▶ _QUESTIONS ON THE MATERIAL_
**1.** In the text about HM Prison Guys Marsh, what was the site before it opened as a borstal in 1960?
**2.** Continue the text about HM Prison Guys Marsh, picking up after its final sentence.

▶ _TEXT SHOWN_
★ ★ ★

Men's prison in Dorset, England

HM Prison Guys Marsh is a Category C men's prison, located near Shaftesbury, Dorset, England. Guys Marsh is operated by His Majesty's Prison Service.

==History==

Guys Marsh was a former US Military Hospital. In 1960 it opened as a borstal (HM Borstal Guys Marsh). The buildings were standard World War II Nissen huts, and the only buildings that had been added were the officers' quarters (around 50 houses) and the boiler house. The borstal continued in the buildings until the 1980s, when gradually the structures of the building were rebuilt or refurbished. In 1984, Guys Marsh became a Young Offender Institution. In 1992, it began also housing adult prisoners when the building of a perimeter fence made it a closed establishment. Guys Marsh soon became an all-adult prison, and within 18 months the gaol managed to increase its operating capacity by 69.

In January 2002, the Board of Visitors criticised Guys Marsh prison failing to meet government standards on re-offending rates amongst released prisoners. The board blamed a shortage of staff and shortage of money for poor facilities at the jail. The Board also expressed concern over medical care, after a local GP' practice withdrew its services from the prison.

In March 2017, a wing of the prison had to be evacuated when a prisoner climbed onto the roof and started a fire there.

==The prison today==
Accommodation at Guys Marsh comprises seven residential units, which have cellular accommodation and one unit has less secure rooms.

Guys Marsh offers workshops to prisoners including Farms and Estates Management, Laundry, Industrial Cleaning, Bricklaying and a number of contract production workshops. Some of the workshops run recognised external qualifications.

★ ★ ★

▶ _DATA UNDER STUDY_
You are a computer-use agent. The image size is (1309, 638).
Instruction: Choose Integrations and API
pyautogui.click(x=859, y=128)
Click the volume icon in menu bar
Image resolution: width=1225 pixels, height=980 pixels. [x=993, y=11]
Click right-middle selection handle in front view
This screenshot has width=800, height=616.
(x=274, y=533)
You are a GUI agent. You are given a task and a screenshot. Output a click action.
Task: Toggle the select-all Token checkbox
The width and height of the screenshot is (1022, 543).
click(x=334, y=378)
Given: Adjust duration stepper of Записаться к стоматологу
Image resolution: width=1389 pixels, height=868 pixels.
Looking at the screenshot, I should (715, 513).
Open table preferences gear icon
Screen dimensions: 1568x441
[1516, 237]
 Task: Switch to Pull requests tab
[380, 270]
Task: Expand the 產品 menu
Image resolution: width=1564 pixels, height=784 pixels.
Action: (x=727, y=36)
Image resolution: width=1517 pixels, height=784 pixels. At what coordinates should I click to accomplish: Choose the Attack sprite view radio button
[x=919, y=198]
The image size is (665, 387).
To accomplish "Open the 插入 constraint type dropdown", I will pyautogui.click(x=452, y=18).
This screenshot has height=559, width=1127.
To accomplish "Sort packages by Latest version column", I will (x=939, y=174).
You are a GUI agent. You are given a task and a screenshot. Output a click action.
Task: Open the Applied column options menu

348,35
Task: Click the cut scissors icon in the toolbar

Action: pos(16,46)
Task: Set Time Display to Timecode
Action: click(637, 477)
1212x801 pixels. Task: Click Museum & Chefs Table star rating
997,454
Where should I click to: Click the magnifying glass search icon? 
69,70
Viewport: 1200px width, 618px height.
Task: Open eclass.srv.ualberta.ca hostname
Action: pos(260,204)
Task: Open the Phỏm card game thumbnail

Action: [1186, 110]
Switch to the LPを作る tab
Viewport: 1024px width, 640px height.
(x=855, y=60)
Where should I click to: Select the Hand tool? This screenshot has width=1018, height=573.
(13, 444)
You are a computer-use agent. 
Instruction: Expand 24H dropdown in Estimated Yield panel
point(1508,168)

★ ★ ★

▶ _ANSWERS FOR EACH ITEM_
**1.** It was a US Military Hospital.

**2.**
A Visitor Centre is available at the prison, with facilities including toilets and a baby changing room.

When Guys Marsh was inspected in 2014 it was found prison officers had, "all but lost control". The prison was described as in crisis and gangs operated openly. Spice and alcohol related violence was high and prisoners lived in fear. Prisoners are afraid to leave their cells sometimes for months at a time. Prisoners are inadequately supervised, prisoners push ahead in dinner and medicine queues, walk around in shorts or dressing gowns and smoke unchallenged by staff. Bullying has become so widespread one wing is reserved for prisoners who fear for their safety. Peter Clarke, the chief inspector, said the 2014 inspection found the prison in crisis “where managers and staff had all but lost control”. The prison got six months’ notice of the inspectors’ decision to return in December 2016, inspectors found not enough had been done too late about their worries, and the prison was worse in some respects.